This is totally untrue. Solicitors undertake exams in CAT, CGT, Income Tax, Stamp Duty, Corporation Tax, VAT and so on as part of their professional qualification. In fact I'd hazard a guess that solicitors deal more with CAT and stamp duty at least than most accountants. For the vast majority of clients a solicitor will be perfectly capable of doing CAT and even CGT returns as mainly these are straightforward. In some complex cases where the clients own income tax situation has a bearing, for eg, your solicitor will refer you to a tax specialist. For eg if a client came to me and said they wanted to get advice on the most tax efficient way to transfer their business or farm to their child, then more than likely, depending on the size of the operation, I would ask them to obtain advice from a tax consultant. However I deal with the CAT issues on the majority of estates I deal with. It would be most unusual to refer a stamp duty issue to a tax consultant. I wouldn't touch anybodies income tax or corporation tax issues- while I've studied the taxes I wouldn't consider myself in any way able to deal with these for anyone other than myself ( and I have a very good firm of accountants to help me there). I've done a few CGT returns for clients abroad who sell property here- again very straightforward. If I felt that it was complex I probably would refer it to a tax consultant. I wouldnt do a CGT return in relation to shares, I doubt if any solicitor would- while we probably could do it, it's just not something we do. 

As for tax consultants sorting out the messes solicitors have made, maybe that's true, but I know I have had to sort out returns made for CGT and CAT made by accountants for clients. I think that there are some accountants who just do not deal with CGT or CAT on a regular basis- and many solicitors deal with these taxes every day of their working lives. Not only do we have a professional qualification, but we also have to attend regular ongoing continuing practice development seminars and conferences to ensure that we are current in developments too. And of course, many of my colleagues have the AITI qualifications too.

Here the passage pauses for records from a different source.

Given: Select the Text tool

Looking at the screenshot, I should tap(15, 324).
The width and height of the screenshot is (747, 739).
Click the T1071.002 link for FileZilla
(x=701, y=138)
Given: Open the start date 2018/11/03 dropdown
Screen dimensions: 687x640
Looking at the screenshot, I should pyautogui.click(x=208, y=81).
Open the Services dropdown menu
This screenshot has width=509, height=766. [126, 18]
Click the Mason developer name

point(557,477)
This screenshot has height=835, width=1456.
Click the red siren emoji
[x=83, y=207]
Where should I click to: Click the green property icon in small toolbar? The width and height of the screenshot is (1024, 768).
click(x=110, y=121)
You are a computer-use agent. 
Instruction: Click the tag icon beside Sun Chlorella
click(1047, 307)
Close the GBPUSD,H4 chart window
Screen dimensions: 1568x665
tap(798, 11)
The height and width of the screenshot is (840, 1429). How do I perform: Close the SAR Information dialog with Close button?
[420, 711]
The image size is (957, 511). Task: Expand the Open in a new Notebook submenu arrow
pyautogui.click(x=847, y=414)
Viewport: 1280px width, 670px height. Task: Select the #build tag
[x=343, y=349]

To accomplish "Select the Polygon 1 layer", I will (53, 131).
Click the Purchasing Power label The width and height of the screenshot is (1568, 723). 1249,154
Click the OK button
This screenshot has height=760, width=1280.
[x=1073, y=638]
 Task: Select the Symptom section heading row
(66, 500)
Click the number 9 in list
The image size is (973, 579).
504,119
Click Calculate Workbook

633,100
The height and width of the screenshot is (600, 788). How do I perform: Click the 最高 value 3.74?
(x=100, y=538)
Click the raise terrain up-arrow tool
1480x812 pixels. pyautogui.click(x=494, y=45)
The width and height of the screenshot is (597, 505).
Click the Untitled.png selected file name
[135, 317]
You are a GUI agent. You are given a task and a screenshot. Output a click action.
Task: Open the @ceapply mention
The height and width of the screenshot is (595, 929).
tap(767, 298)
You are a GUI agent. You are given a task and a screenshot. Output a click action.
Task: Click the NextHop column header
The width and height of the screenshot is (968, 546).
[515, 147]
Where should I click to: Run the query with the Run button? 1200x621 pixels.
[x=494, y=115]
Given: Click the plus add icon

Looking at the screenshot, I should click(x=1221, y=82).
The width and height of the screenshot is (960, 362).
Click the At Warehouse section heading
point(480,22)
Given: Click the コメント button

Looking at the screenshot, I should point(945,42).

In any case reading the above posts, I don't think the OP was actually suggesting they were going to get their solicitor to do it- just that they were going to ask their solicitor for a referral for someone to do it.


----------



## wheels (15 Feb 2007)

What are the big 4?


----------



## Taximan (15 Feb 2007)

Vanilla, 

Which bit is completely untrue, a solicitor has no recognised professional qualification in giving tax advise. Most people who have completed 3rd level and professional qualifications in business, accounting and  surveying have sat numerous legal exams are you suggesting that they should start giving out legal advice.

*"For the vast majority of clients a solicitor will be perfectly capable of doing CAT and even CGT returns as mainly these are straightforward." *

This is an absurd statement, anybody who has done any study in the area will know that CGT is one of the most difficult Tax heads even for  very experienced advisors. As for giving CAT advise some of the best people I have worked with  in this area are solicitors but they are also AITI qualified and that is the qualification that carries the weight in this area not the former. 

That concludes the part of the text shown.